- [BRANO DI LETTURA]
· · · ·

Coworking e BIC: aziende supportate
Nella loro funzione primaria di incubatori di imprese hanno avuto a che fare con 73.262 idee innovative dalle quali, dopo un accurato processo di valutazione e selezione, sono nate 4.077 startup. I BIC forniscono supporto alle imprese incubate attraverso fondi pubblici e privati (un totale di 480 milioni di euro) erogati direttamente dai BIC attingendo a fondi pubblici (per 12.453 imprese) o ottenendo finanziamenti privati (per altre 7663 clienti). Un circolo virtuoso a tutti gli effetti dal momento che l’azione dei BIC ha creato nell’ultimo anno, in Europa, quasi 20.000 posti di lavoro (tra startup e piccole e medie imprese) e che, soprattutto, la quasi totalità delle startup sopravvive durante il periodo di incubazione nei BIC (90%) e nei tre anni successivi (87%).

· · · ·

Record provenienti da una fonte di dati:
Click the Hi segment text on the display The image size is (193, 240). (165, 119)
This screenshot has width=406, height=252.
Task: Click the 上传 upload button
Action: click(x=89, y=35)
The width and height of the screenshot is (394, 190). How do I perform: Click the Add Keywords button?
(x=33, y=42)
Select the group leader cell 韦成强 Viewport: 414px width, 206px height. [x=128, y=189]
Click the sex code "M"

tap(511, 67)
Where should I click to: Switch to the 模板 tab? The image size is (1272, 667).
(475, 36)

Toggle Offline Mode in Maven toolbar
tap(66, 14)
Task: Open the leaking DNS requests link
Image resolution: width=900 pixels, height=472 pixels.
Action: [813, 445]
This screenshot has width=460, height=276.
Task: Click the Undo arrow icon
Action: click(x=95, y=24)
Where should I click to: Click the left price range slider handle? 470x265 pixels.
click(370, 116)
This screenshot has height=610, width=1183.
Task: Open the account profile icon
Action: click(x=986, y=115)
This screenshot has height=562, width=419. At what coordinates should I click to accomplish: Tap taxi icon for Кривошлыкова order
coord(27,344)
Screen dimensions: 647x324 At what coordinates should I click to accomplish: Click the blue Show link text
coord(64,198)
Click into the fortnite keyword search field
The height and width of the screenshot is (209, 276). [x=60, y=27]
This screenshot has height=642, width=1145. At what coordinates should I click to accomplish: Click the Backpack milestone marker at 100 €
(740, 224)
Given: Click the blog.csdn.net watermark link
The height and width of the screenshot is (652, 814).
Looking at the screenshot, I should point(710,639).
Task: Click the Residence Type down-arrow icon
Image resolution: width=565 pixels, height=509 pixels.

· · · ·

- [CONSEGNE]
a) Secondo il brano sui BIC, quante startup sono nate dalle idee innovative valutate?
b) Puoi trascrivere senza alcuna modifica il tratto dell'elenco che va dall'inizio fino alla riga contenente "The height and width of the screenshot is (209, 276).", estremi inclusi?
Il brano e l'elenco non hanno alcun legame tra loro.

- [SOLUZIONI]
a) 4.077 startup.

b)
Click the Hi segment text on the display The image size is (193, 240). (165, 119)
This screenshot has width=406, height=252.
Task: Click the 上传 upload button
Action: click(x=89, y=35)
The width and height of the screenshot is (394, 190). How do I perform: Click the Add Keywords button?
(x=33, y=42)
Select the group leader cell 韦成强 Viewport: 414px width, 206px height. [x=128, y=189]
Click the sex code "M"

tap(511, 67)
Where should I click to: Switch to the 模板 tab? The image size is (1272, 667).
(475, 36)

Toggle Offline Mode in Maven toolbar
tap(66, 14)
Task: Open the leaking DNS requests link
Image resolution: width=900 pixels, height=472 pixels.
Action: [813, 445]
This screenshot has width=460, height=276.
Task: Click the Undo arrow icon
Action: click(x=95, y=24)
Where should I click to: Click the left price range slider handle? 470x265 pixels.
click(370, 116)
This screenshot has height=610, width=1183.
Task: Open the account profile icon
Action: click(x=986, y=115)
This screenshot has height=562, width=419. At what coordinates should I click to accomplish: Tap taxi icon for Кривошлыкова order
coord(27,344)
Screen dimensions: 647x324 At what coordinates should I click to accomplish: Click the blue Show link text
coord(64,198)
Click into the fortnite keyword search field
The height and width of the screenshot is (209, 276). [x=60, y=27]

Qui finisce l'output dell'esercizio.